↓

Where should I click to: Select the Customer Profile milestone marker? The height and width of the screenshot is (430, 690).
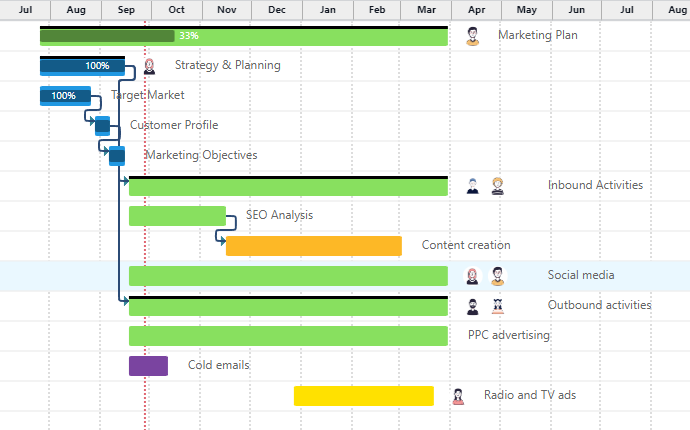point(102,126)
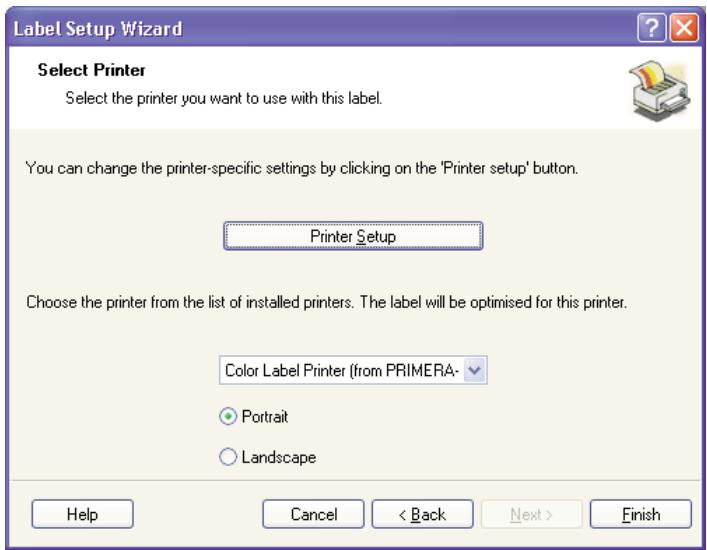Image resolution: width=707 pixels, height=550 pixels.
Task: Close the Label Setup Wizard window
Action: tap(685, 18)
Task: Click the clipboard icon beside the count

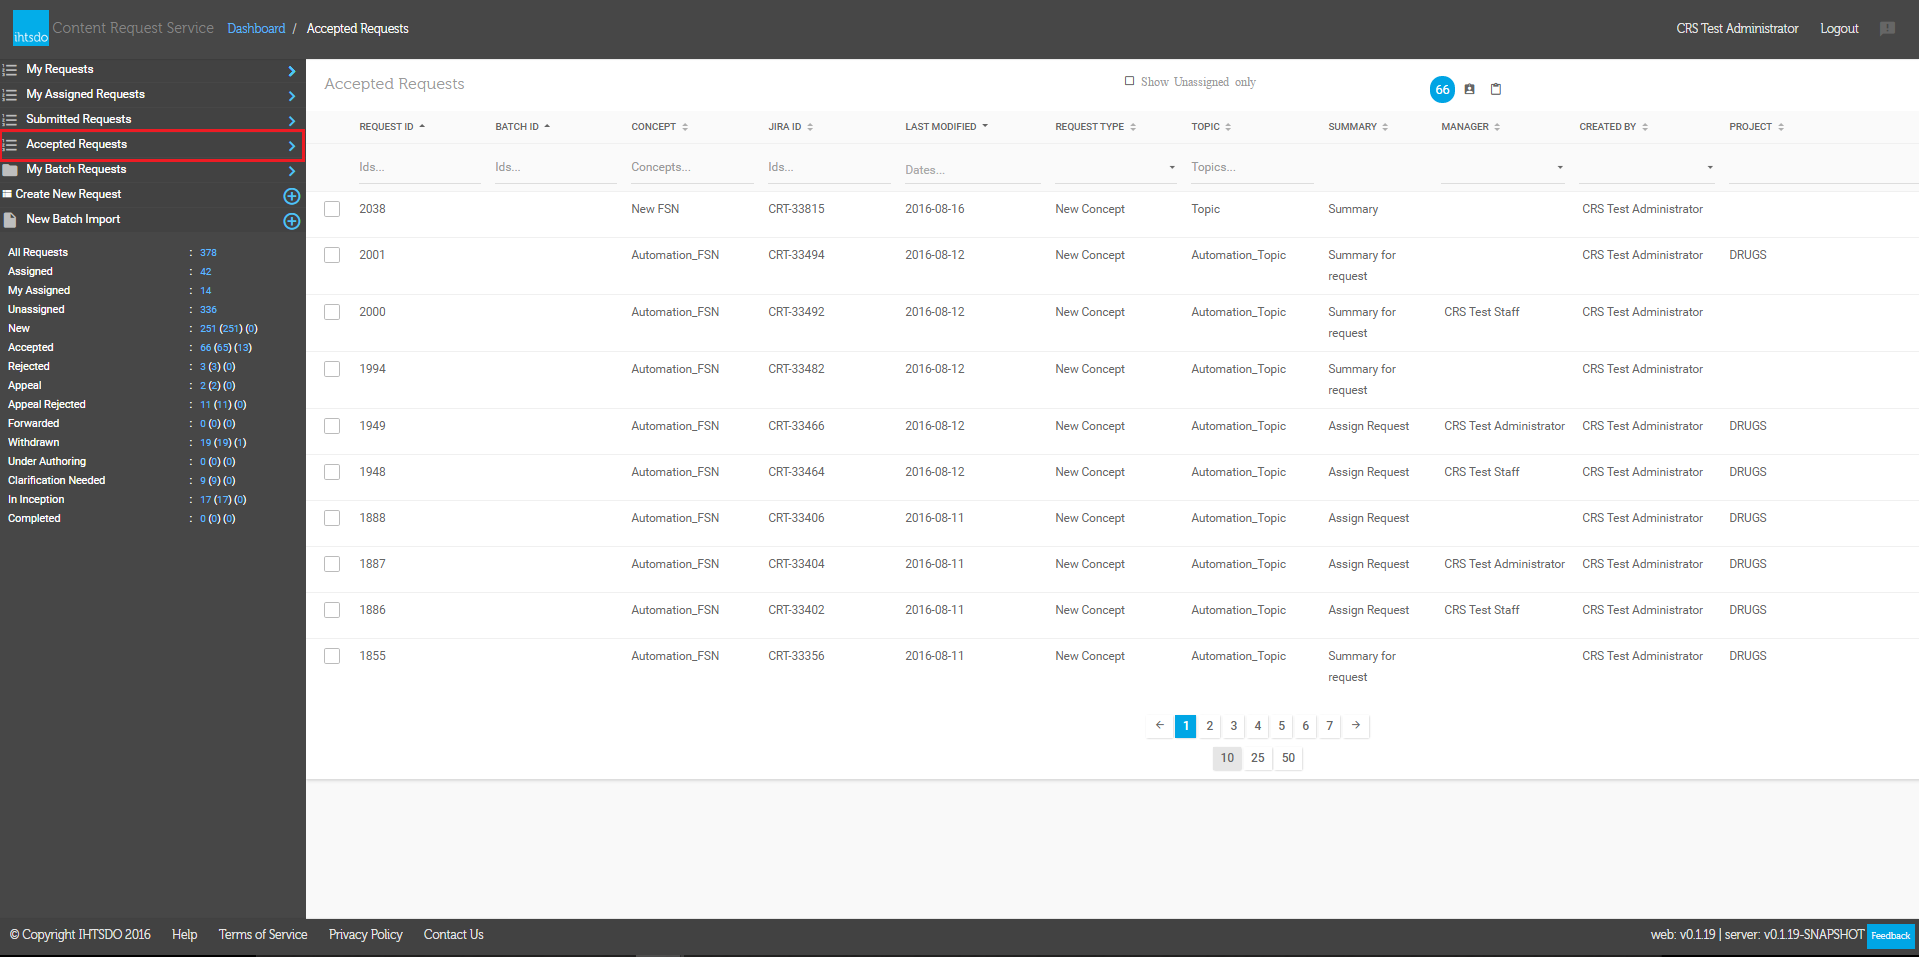Action: 1496,89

↑

[Your goal]: Reproduce the text of all the items above word for word, leaving out the pictures.

[The response]:
Where should I click to: Select the Customer Profile milestone marker? The height and width of the screenshot is (430, 690).
point(102,126)
Image resolution: width=707 pixels, height=550 pixels.
Task: Close the Label Setup Wizard window
Action: tap(685, 18)
Task: Click the clipboard icon beside the count

Action: 1496,89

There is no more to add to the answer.